> REQUIREMENT:
Print all records exactly, leaving nothing out.

Pixel coordinate grounding data
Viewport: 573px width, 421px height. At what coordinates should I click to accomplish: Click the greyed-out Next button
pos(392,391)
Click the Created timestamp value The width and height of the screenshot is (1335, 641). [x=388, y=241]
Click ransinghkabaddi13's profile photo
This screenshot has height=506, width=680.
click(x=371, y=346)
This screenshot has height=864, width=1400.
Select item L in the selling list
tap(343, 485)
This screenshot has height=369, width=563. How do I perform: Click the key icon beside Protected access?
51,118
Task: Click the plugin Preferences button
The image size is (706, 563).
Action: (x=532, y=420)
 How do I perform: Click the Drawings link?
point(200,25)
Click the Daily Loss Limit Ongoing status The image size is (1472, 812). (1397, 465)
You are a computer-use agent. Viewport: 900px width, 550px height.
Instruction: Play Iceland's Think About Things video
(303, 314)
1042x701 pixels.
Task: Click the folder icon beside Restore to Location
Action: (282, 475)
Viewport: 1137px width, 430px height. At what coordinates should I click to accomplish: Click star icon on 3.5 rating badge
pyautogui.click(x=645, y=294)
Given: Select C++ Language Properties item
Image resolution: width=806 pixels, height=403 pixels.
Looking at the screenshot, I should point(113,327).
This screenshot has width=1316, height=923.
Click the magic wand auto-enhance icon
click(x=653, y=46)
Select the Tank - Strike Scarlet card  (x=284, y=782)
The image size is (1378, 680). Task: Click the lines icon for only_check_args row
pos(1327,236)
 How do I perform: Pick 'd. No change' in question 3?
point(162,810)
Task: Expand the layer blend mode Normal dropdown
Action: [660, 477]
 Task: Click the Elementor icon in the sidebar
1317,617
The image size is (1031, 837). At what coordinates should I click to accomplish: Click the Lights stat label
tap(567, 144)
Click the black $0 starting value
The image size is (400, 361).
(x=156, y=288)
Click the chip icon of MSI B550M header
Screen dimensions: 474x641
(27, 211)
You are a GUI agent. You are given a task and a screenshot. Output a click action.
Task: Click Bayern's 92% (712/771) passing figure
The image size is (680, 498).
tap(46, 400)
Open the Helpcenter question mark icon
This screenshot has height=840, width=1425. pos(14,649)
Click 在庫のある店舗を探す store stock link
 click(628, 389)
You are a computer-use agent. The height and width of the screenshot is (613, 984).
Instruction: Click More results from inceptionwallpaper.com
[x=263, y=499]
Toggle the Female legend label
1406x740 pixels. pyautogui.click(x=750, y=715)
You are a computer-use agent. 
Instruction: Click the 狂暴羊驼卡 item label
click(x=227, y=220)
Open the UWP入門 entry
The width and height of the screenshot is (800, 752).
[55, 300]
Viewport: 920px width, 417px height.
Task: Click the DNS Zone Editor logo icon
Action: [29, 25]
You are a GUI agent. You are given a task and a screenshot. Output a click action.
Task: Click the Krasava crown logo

> TASK SOLUTION:
Viewport: 573px width, 421px height. At what coordinates should I click to accomplish: Click the greyed-out Next button
pos(392,391)
Click the Created timestamp value The width and height of the screenshot is (1335, 641). [x=388, y=241]
Click ransinghkabaddi13's profile photo
This screenshot has height=506, width=680.
click(x=371, y=346)
This screenshot has height=864, width=1400.
Select item L in the selling list
tap(343, 485)
This screenshot has height=369, width=563. How do I perform: Click the key icon beside Protected access?
51,118
Task: Click the plugin Preferences button
The image size is (706, 563).
Action: (x=532, y=420)
 How do I perform: Click the Drawings link?
point(200,25)
Click the Daily Loss Limit Ongoing status The image size is (1472, 812). (1397, 465)
You are a computer-use agent. Viewport: 900px width, 550px height.
Instruction: Play Iceland's Think About Things video
(303, 314)
1042x701 pixels.
Task: Click the folder icon beside Restore to Location
Action: (282, 475)
Viewport: 1137px width, 430px height. At what coordinates should I click to accomplish: Click star icon on 3.5 rating badge
pyautogui.click(x=645, y=294)
Given: Select C++ Language Properties item
Image resolution: width=806 pixels, height=403 pixels.
Looking at the screenshot, I should point(113,327).
This screenshot has width=1316, height=923.
Click the magic wand auto-enhance icon
click(x=653, y=46)
Select the Tank - Strike Scarlet card  (x=284, y=782)
The image size is (1378, 680). Task: Click the lines icon for only_check_args row
pos(1327,236)
 How do I perform: Pick 'd. No change' in question 3?
point(162,810)
Task: Expand the layer blend mode Normal dropdown
Action: [660, 477]
 Task: Click the Elementor icon in the sidebar
1317,617
The image size is (1031, 837). At what coordinates should I click to accomplish: Click the Lights stat label
tap(567, 144)
Click the black $0 starting value
The image size is (400, 361).
(x=156, y=288)
Click the chip icon of MSI B550M header
Screen dimensions: 474x641
(27, 211)
You are a GUI agent. You are given a task and a screenshot. Output a click action.
Task: Click Bayern's 92% (712/771) passing figure
The image size is (680, 498).
tap(46, 400)
Open the Helpcenter question mark icon
This screenshot has height=840, width=1425. pos(14,649)
Click 在庫のある店舗を探す store stock link
 click(628, 389)
You are a computer-use agent. The height and width of the screenshot is (613, 984).
Instruction: Click More results from inceptionwallpaper.com
[x=263, y=499]
Toggle the Female legend label
1406x740 pixels. pyautogui.click(x=750, y=715)
You are a computer-use agent. 
Instruction: Click the 狂暴羊驼卡 item label
click(x=227, y=220)
Open the UWP入門 entry
The width and height of the screenshot is (800, 752).
[55, 300]
Viewport: 920px width, 417px height.
Task: Click the DNS Zone Editor logo icon
Action: [29, 25]
You are a GUI agent. You are given a task and a screenshot. Output a click action.
Task: Click the Krasava crown logo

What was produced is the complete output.